» Exercise: Please copy out all lines of the entries that contain the word "agent".

[Record set — start]

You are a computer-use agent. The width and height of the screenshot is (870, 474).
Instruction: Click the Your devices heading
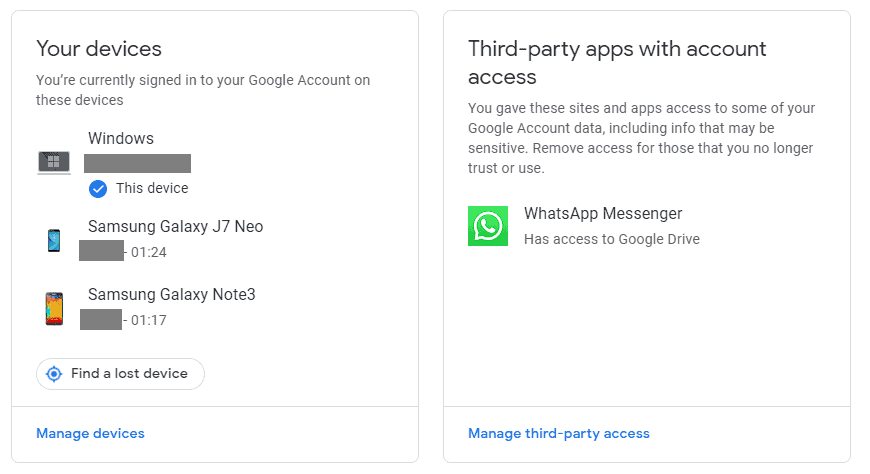pos(99,49)
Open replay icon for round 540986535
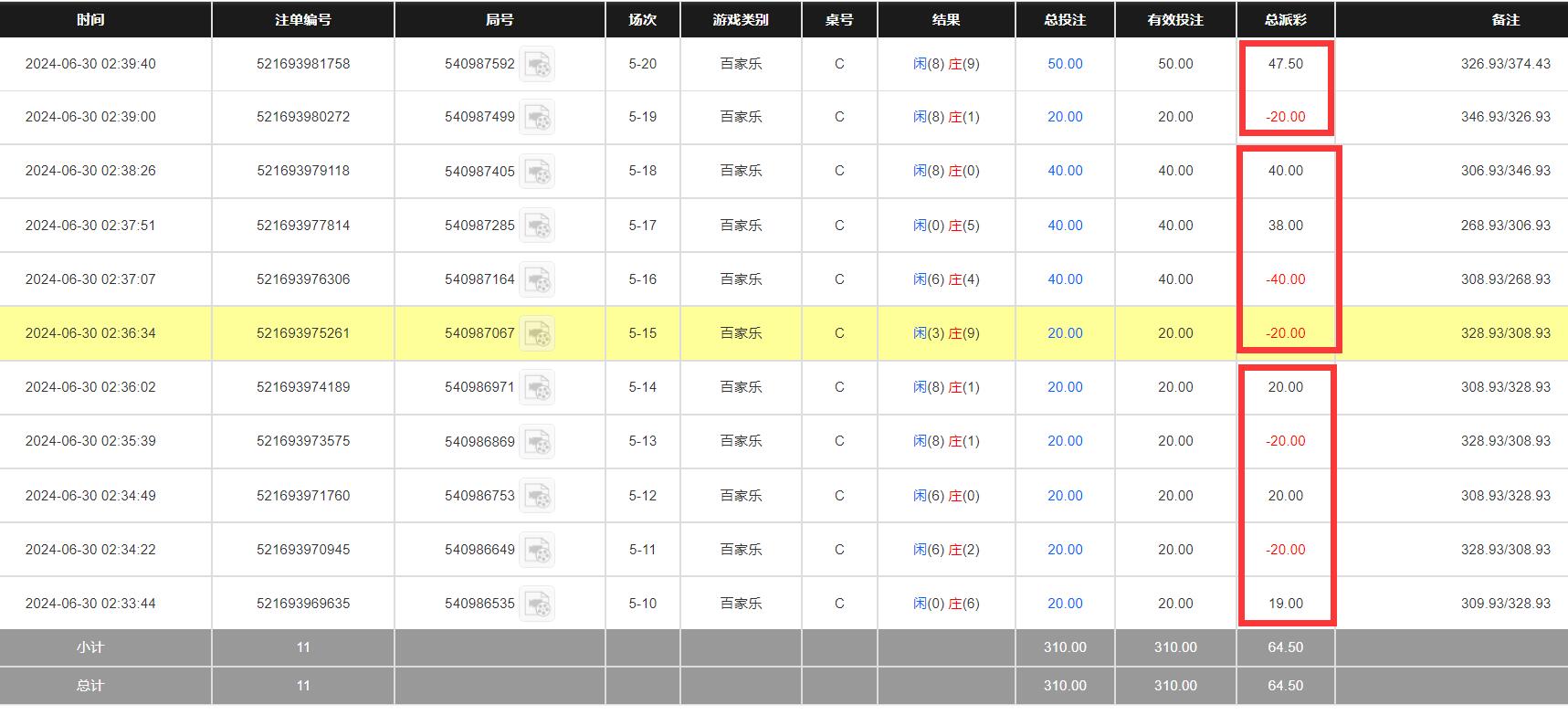The height and width of the screenshot is (715, 1568). click(537, 604)
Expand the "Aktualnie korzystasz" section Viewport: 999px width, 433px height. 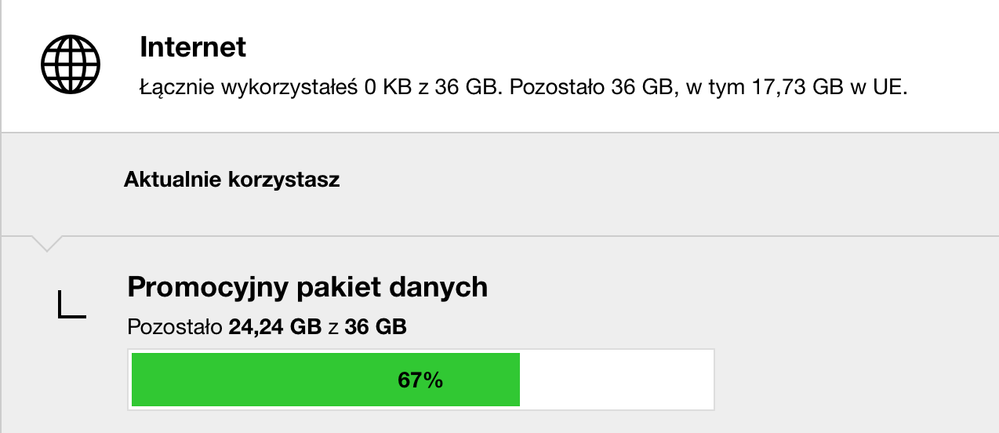(x=232, y=181)
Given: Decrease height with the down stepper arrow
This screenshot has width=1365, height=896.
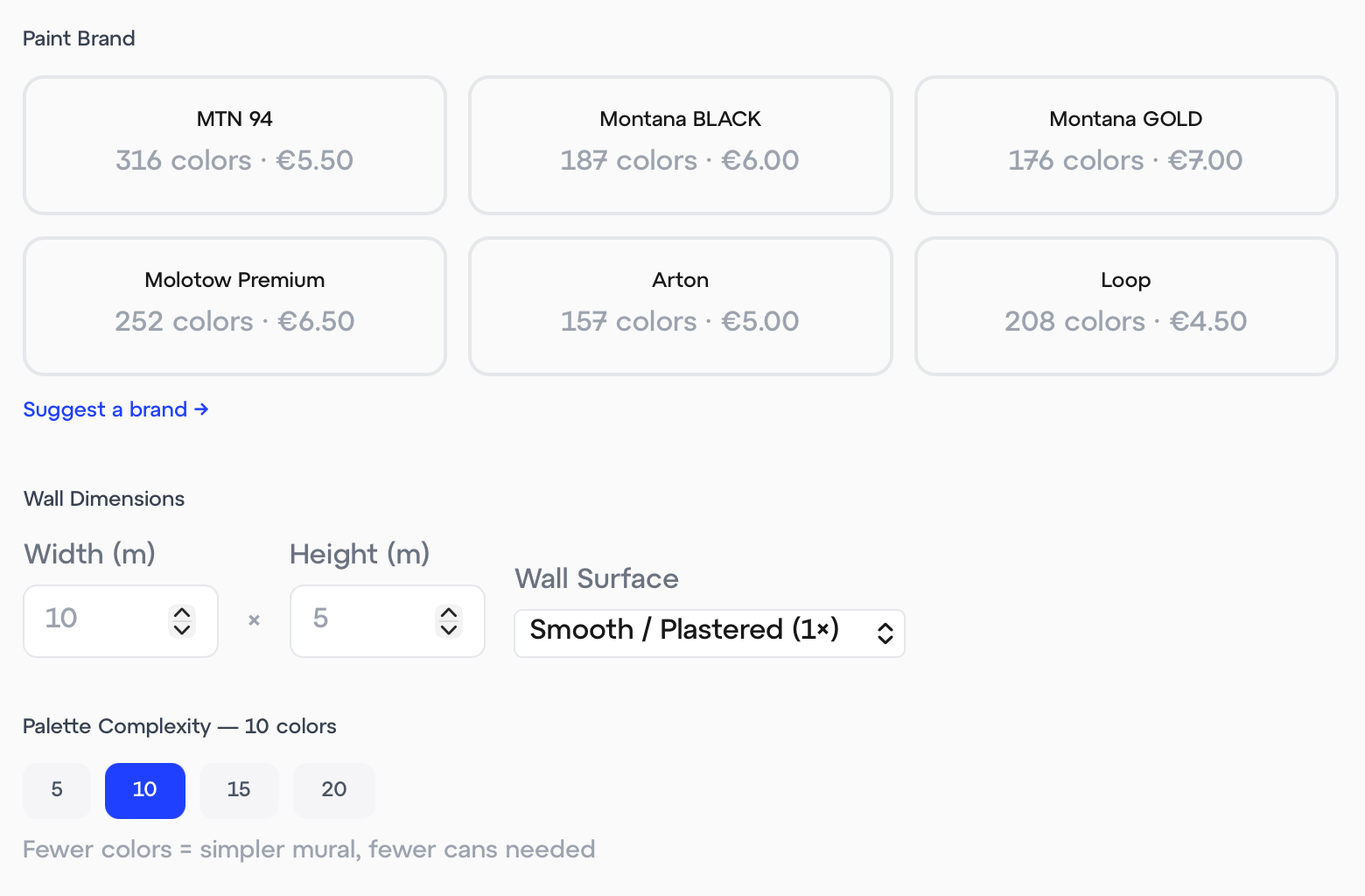Looking at the screenshot, I should click(x=449, y=629).
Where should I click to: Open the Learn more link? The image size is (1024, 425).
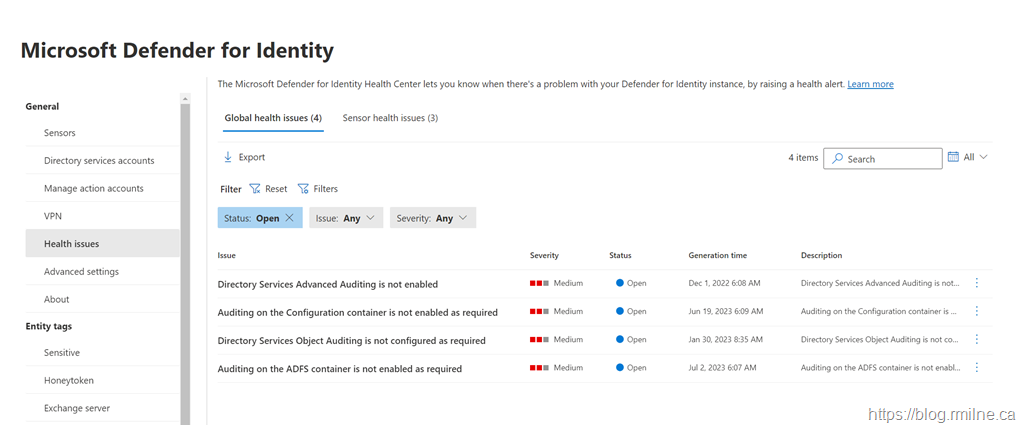[870, 84]
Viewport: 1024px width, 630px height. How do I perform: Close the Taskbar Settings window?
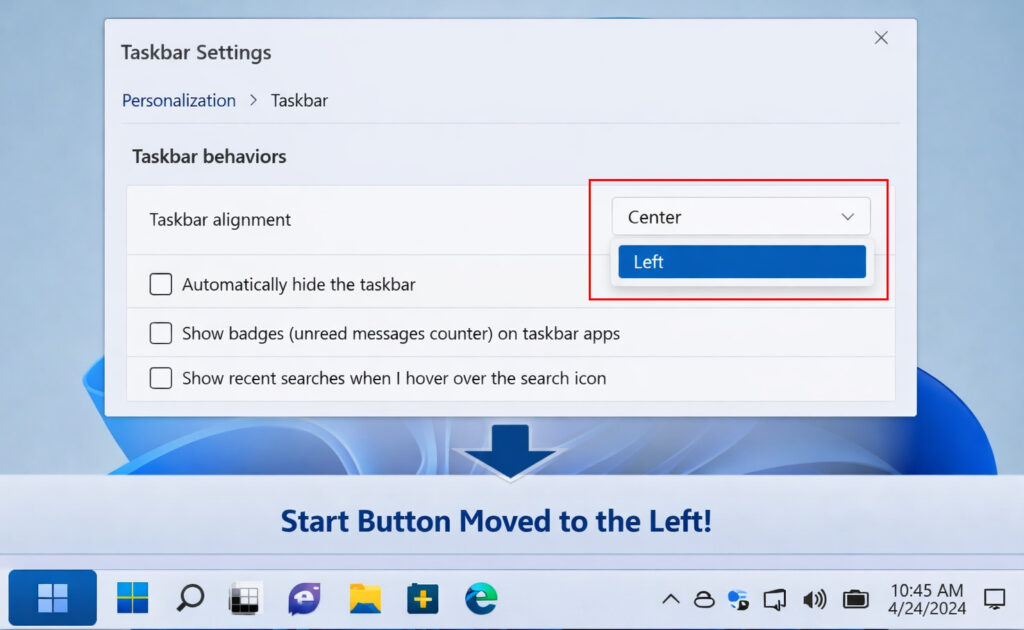click(x=881, y=38)
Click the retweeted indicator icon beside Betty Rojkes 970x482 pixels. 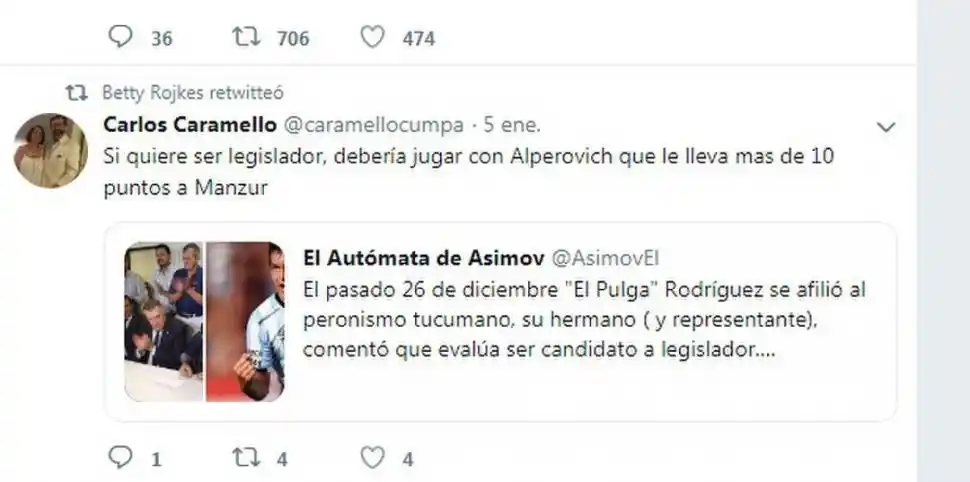click(x=77, y=93)
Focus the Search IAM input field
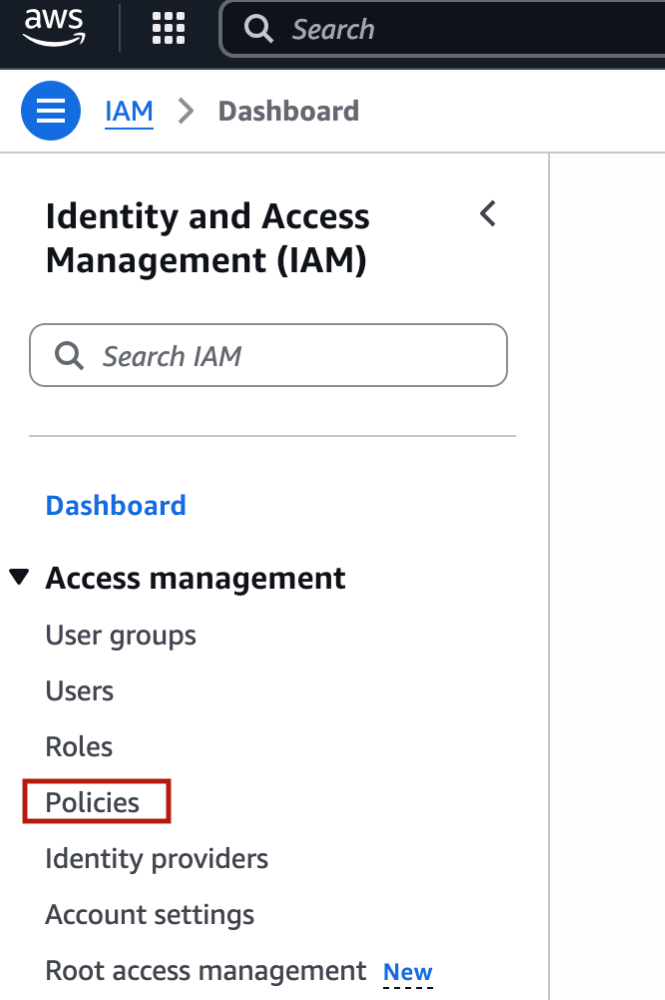The width and height of the screenshot is (665, 1000). pyautogui.click(x=268, y=355)
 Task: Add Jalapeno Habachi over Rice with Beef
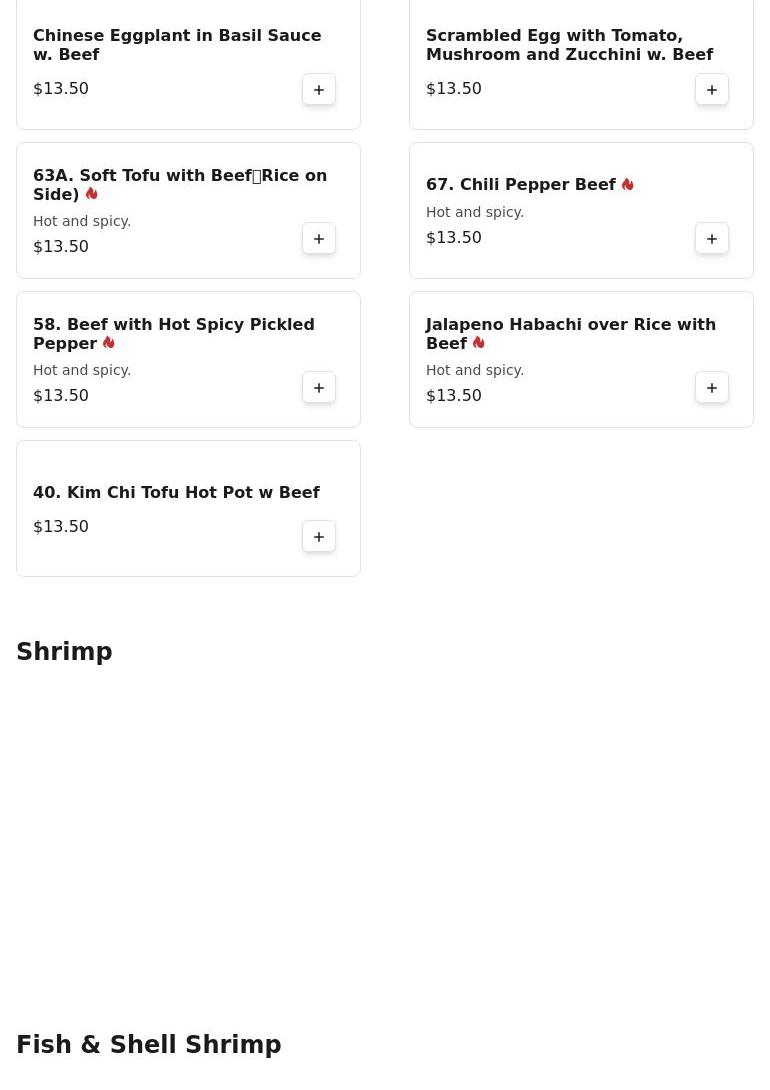(x=712, y=388)
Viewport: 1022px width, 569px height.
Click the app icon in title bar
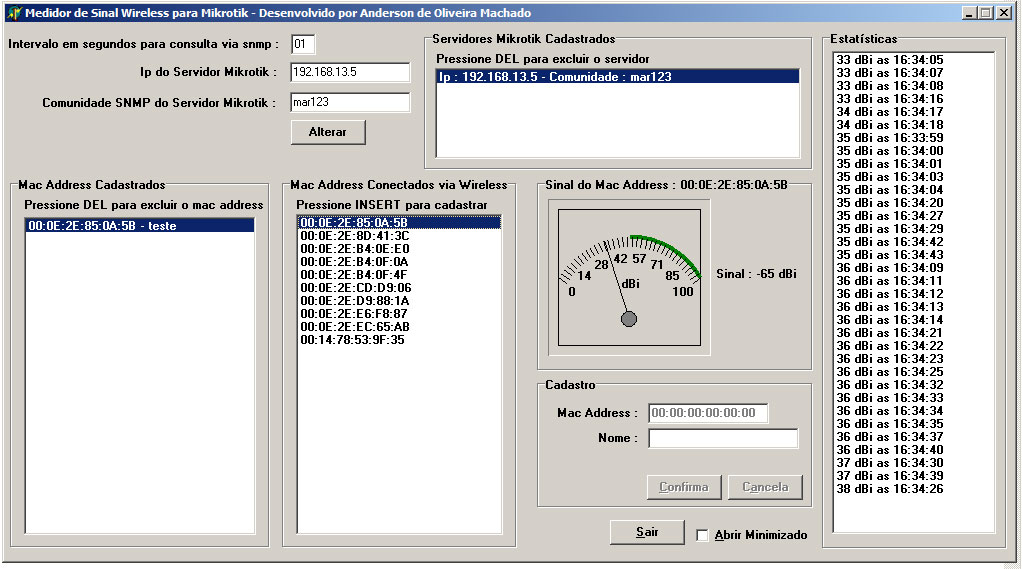pyautogui.click(x=13, y=13)
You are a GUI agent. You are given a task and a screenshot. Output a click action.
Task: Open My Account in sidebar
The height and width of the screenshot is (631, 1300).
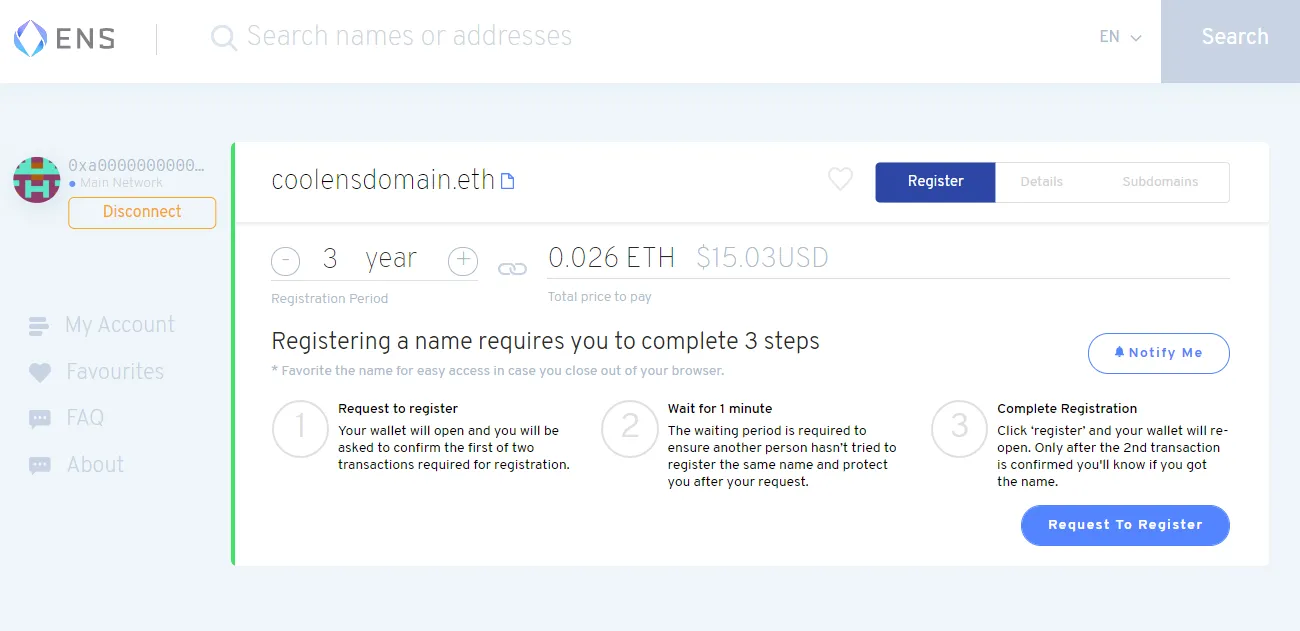[x=119, y=325]
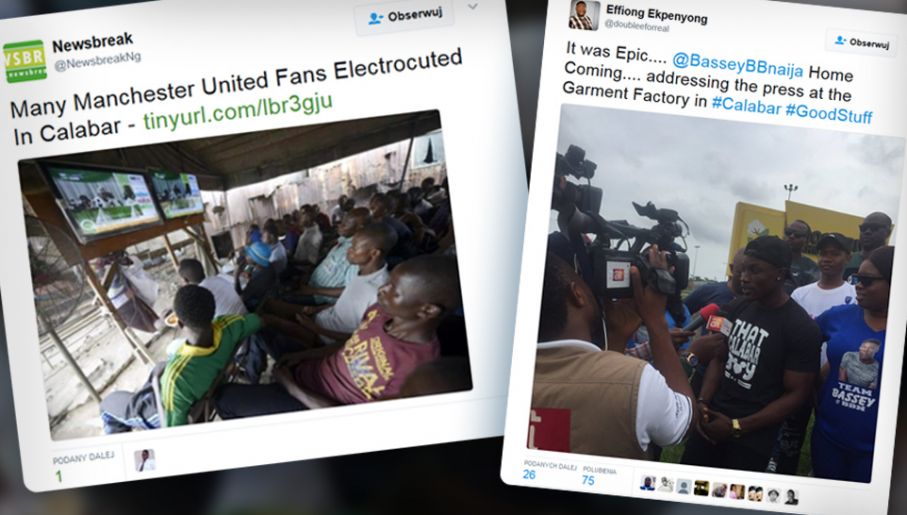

[Record set — finish]

» Output for this task:
You are a computer-use agent. The width and height of the screenshot is (870, 474).
You are a GUI agent. You are given a task and a screenshot. Output a click action.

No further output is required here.